• _Document section_
One Brief Hour of Madness and Joy
Shakespeare & Company is the iconic bookstore on the Left Bank in Paris. We checked it out while in the city for my fiftieth birthday in 2003. There was a great little place just out of sight of the camera where afterwards we sat al fresco and ate escargot and drank a carafe of wine.
Its predecessor, the first iteration, was founded by Sylvia Beach, who was the only one willing to publish James Joyce’s Ulysses, banned in the US for its language. Hemingway was a frequent guest there, as were many of the literary lights of the age. You could feel the history when you walked in.
My wife took a photo of me in front of the bookstore and one in front of the grave of Marcel Proust in Pere Lachaise Cemetery. Yet another before the stone of Jim Morrison, whom I guess we’d call some kind of an American writer.
Hemingway called Paris a moveable feast and “the town best organized for a writer to write in that there is.” I have to take his word for it, because I didn’t have the balls then to have come out as a writer.
My first journey to the City of Lights had been in the winter of 1992. Freshly divorced and single, I had been planning a solo getaway to France and my friend, whose own trip to Israel hadn’t worked out, decided he’d come with me.
I still had a ponytail and a beard from climbing in Alaska. I had a motorcycle and smoked a lot of weed and cigars. I was a serious midlife cliché divorced man, adrift and wondering how I had managed to screw up my marriage and my kids’ lives.

• _Task objective_
Answer these questions about the Paris essay:
(a) Who founded the first iteration of Shakespeare & Company?
(b) Which birthday was the writer celebrating in Paris in 2003?
(c) In what season and year did the writer first travel to Paris?

Word and element location data:
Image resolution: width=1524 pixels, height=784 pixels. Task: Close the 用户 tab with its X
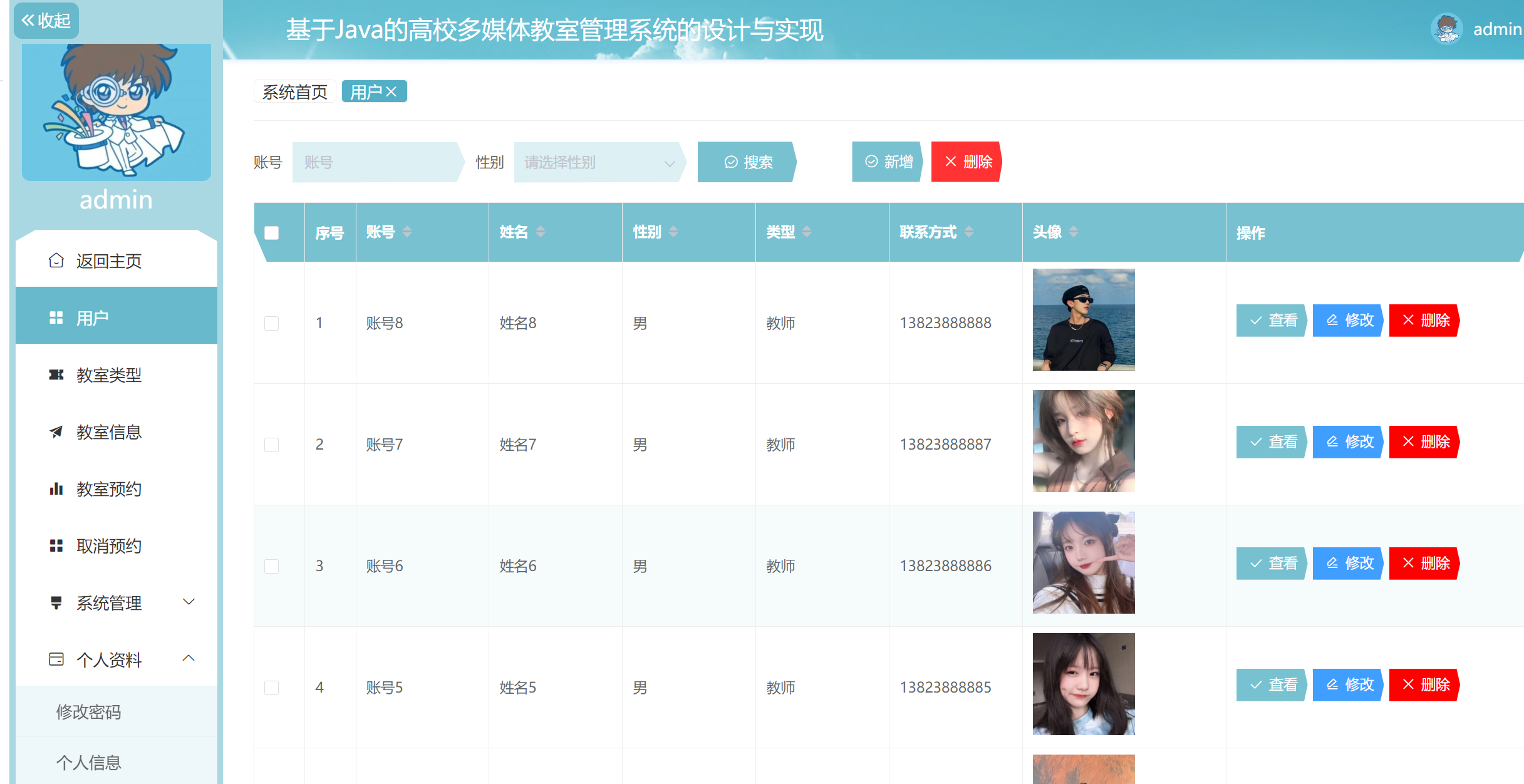(391, 92)
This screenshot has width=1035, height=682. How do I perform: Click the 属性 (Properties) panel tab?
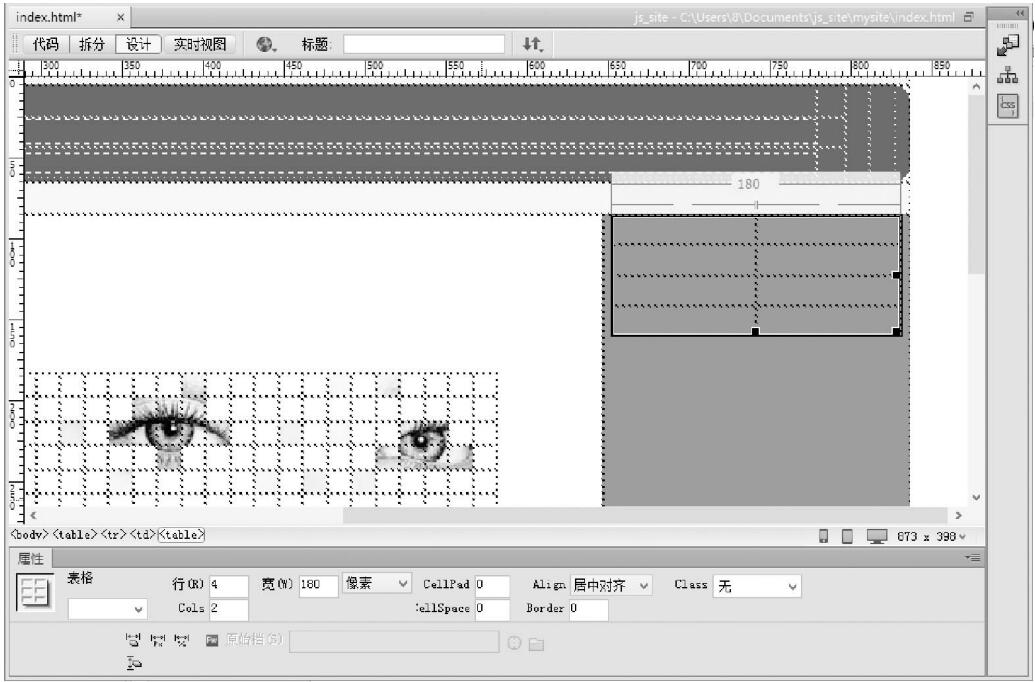[x=30, y=558]
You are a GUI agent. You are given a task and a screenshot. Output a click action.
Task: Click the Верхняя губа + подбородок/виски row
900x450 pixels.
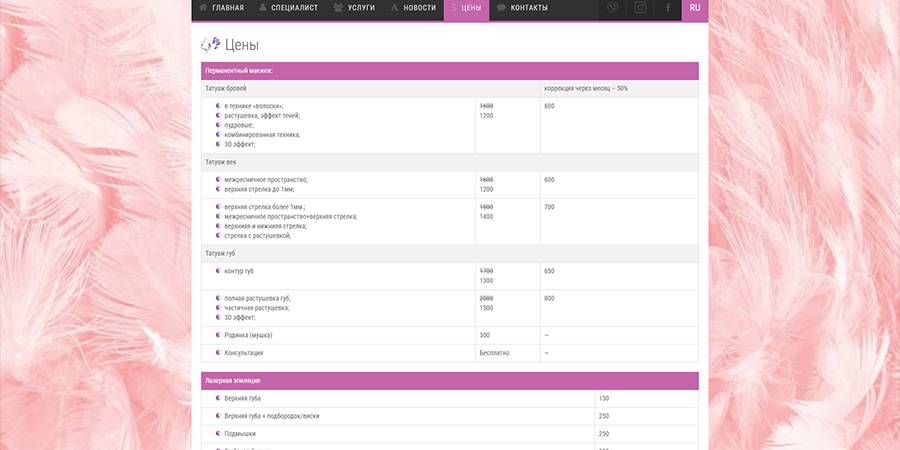pos(272,416)
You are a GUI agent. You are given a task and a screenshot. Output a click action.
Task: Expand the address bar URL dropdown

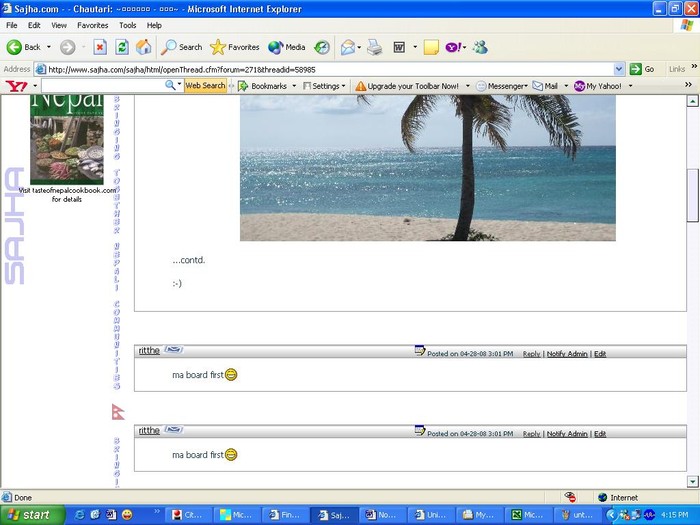click(618, 69)
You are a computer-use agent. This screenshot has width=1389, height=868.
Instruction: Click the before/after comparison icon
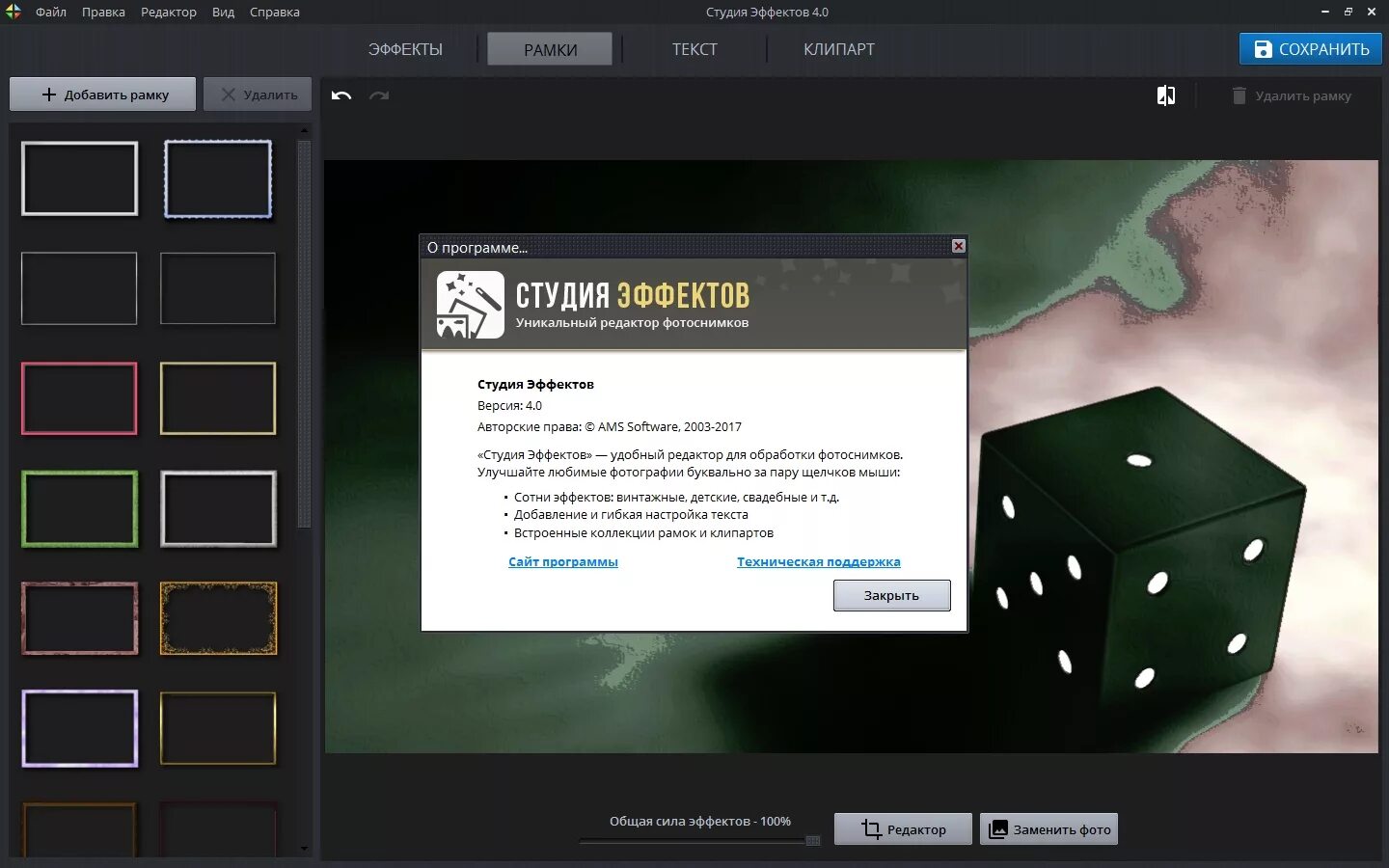1166,95
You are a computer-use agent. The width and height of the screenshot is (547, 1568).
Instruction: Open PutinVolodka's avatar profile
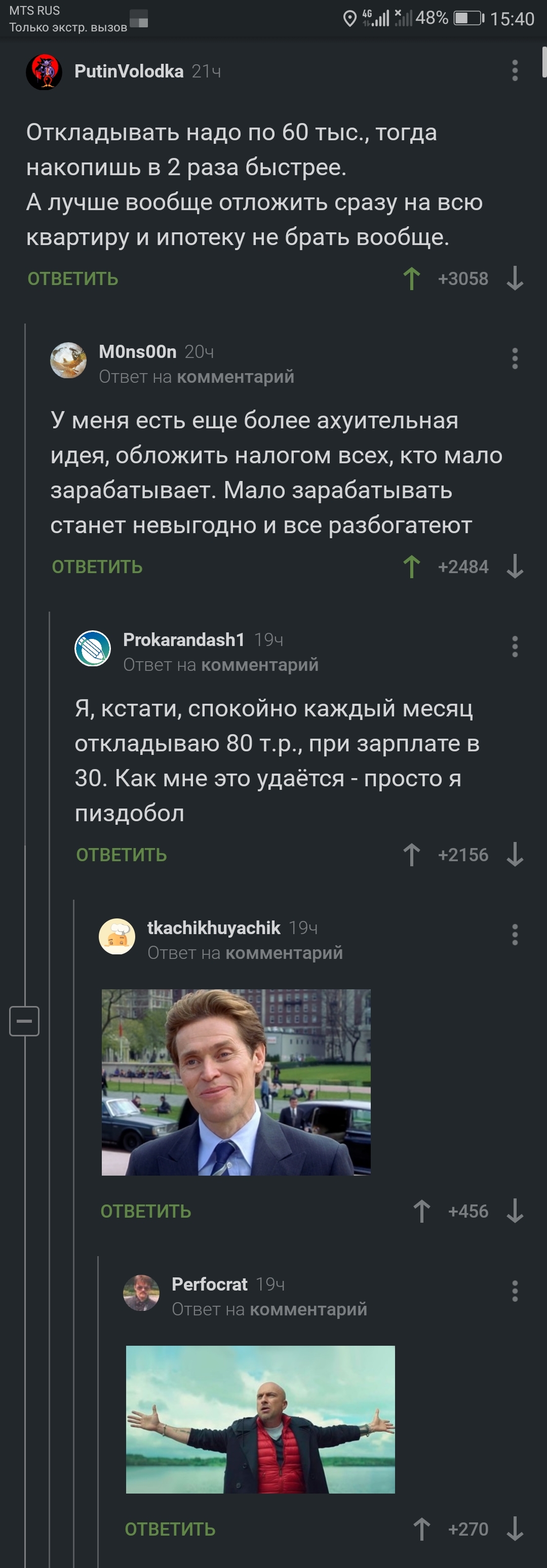(44, 72)
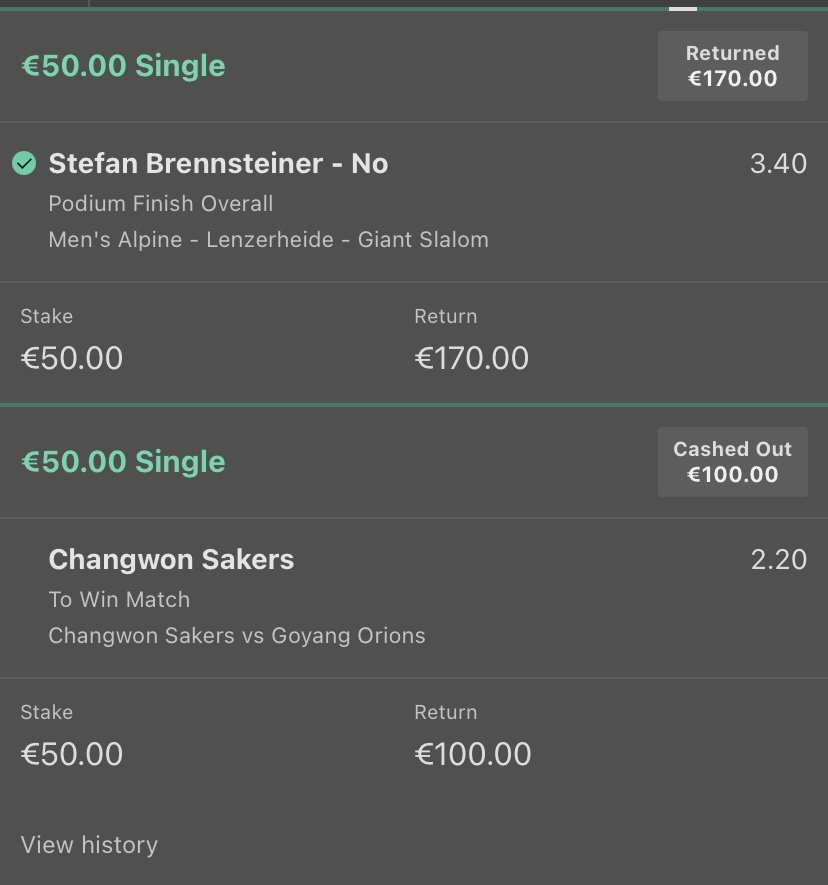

• _Completed exercise_
(a) Sylvia Beach
(b) The fiftieth
(c) Winter of 1992